= Proteinase inhibitors in plants =

In plant biology, proteinase inhibitors are a family of small proteins that serve an integral role in the plant's defense mechanisms against herbivory from insects or microorganisms that may compromise the integrity of the plant.

==Functionality==
The proteinase inhibitors work to disrupt the enzymatic ability of the digestive or microbial enzymes that are present in the stomach of the attacker resulting in the inability to properly digest the plant material. This causes an interference of proper growth and discourages further wounding of the plant by the attacker. Studies have also recently revealed that some proteinase inhibitors also provide defense for the plant through the possession of antimicrobial properties providing for the inhibition of pathogen growth.

==Wounding==
While proteinase inhibitors are present in plants naturally, production of these proteins for defense is often induced by either wounding of the plant or by chemical signaling through molecules such as methyl jasmonate. Both wounding of the plant as well as signaling molecules result in the formation of jasmonic acid, which then induces the gene expression of proteinase inhibitors. Many other signal cascades as well as the translocation of signal molecules through the phloem and xylem of the plant are also necessary for the production of these inhibitors.
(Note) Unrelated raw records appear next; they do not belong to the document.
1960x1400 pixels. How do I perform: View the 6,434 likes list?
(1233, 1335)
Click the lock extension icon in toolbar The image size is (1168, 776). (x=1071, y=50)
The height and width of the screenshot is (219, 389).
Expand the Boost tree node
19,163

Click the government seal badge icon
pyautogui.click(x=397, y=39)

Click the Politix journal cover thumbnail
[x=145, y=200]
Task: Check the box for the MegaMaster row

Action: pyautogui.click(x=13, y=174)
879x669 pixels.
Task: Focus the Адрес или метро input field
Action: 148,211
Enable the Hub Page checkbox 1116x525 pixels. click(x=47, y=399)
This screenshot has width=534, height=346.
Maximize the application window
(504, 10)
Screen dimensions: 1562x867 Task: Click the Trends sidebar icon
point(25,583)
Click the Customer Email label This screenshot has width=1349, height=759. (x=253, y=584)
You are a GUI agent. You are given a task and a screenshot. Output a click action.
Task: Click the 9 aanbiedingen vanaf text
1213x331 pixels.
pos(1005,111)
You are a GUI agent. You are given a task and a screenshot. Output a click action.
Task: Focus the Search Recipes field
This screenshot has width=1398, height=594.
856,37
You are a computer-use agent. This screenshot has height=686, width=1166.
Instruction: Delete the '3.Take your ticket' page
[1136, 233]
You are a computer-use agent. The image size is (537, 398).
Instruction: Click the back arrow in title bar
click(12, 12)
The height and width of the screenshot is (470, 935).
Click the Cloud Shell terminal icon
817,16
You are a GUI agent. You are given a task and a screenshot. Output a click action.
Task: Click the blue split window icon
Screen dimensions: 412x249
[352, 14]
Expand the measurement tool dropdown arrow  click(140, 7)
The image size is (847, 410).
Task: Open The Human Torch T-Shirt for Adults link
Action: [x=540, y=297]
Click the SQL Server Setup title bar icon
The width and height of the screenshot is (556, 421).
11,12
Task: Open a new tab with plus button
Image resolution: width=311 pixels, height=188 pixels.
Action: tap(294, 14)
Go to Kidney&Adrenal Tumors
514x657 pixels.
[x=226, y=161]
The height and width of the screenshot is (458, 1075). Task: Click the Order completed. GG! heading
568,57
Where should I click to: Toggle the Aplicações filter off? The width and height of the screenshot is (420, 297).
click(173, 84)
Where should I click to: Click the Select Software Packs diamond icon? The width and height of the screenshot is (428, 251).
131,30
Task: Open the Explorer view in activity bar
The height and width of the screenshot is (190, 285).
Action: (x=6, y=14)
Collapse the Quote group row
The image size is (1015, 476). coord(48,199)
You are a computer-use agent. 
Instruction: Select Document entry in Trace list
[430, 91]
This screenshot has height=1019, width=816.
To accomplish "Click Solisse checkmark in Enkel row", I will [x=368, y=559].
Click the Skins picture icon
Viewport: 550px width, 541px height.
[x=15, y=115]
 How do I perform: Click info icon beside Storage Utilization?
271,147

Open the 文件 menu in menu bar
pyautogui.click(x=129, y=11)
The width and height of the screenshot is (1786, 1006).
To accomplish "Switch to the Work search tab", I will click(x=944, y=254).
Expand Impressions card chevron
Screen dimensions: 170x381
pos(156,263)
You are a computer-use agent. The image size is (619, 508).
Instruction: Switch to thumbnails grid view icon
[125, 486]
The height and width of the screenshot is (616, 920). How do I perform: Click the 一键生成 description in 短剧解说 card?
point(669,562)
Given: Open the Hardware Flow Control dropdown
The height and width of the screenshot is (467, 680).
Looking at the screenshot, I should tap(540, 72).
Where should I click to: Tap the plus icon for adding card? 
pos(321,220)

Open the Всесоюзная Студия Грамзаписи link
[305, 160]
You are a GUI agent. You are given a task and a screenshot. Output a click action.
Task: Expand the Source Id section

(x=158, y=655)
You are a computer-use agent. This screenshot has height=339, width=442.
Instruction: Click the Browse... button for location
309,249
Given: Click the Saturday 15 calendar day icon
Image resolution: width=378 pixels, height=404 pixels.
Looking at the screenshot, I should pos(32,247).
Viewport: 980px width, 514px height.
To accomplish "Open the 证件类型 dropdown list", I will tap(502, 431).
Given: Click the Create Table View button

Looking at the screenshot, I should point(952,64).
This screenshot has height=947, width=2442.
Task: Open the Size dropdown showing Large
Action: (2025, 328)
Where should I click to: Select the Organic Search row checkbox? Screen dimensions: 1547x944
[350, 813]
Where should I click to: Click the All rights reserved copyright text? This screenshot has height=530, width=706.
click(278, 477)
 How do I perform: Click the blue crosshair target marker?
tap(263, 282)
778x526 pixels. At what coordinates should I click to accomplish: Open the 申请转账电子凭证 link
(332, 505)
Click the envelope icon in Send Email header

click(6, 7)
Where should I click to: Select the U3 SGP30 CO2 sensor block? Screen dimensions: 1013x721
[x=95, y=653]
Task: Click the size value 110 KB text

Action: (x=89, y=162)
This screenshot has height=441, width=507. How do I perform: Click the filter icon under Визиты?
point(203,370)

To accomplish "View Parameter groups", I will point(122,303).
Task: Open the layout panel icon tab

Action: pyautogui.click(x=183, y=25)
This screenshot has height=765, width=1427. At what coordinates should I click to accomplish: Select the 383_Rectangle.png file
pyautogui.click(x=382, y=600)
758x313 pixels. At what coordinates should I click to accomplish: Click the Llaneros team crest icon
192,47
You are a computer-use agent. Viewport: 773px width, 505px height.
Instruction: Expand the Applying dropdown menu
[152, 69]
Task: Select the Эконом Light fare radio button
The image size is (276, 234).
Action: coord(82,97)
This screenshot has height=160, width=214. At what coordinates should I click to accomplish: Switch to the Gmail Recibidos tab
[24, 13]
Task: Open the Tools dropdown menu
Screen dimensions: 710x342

Once the proteinase inhibitor has been ingested by the insect, it presents itself as a normal substrate for the digestive enzymes binding to the active site on the enzyme. This binding of the inhibitor to the proteinase creates a new complex that is very unlikely to dissociate. Once bound, the active site can no longer be accessed by any other substrate and the enzyme can no longer digest the amino acids of the plant. Without proper digestion, the insect is unable to grow, and may starve if it chooses to remain at the wounded plant. Similar inhibition of growth can be seen in pathogens that interact with these inhibitors.

==Tomato experiment==
In order to discover how the production of the inhibitors was induced, scientists exposed tomato plants to different forms of methyl jasmonate and then assayed using radial immunodiffusion for proteinase inhibitors in leaf juices. A group of tomato plants was sprayed with a solution containing methyl jasmonate, while another group of tomato plants was exposed to methyl jasmonate vapor in air-tight glass chambers. Control groups were sprayed with a solution or exposed to a vapor that did not contain methyl jasmonate. Both experimental groups revealed increased proteinase inhibitor production as a result of exposure to volatile methyl jasmonate in comparison to control groups.

==Defense behavior==
The production of proteinase inhibitors reveals that plants have the ability to alter their defense behavior in response to a threat or direct attack on plant integrity. This complex defense mechanism serves to not only protect the plant from being eaten, but also from pathogen infection requiring both coordination and communication.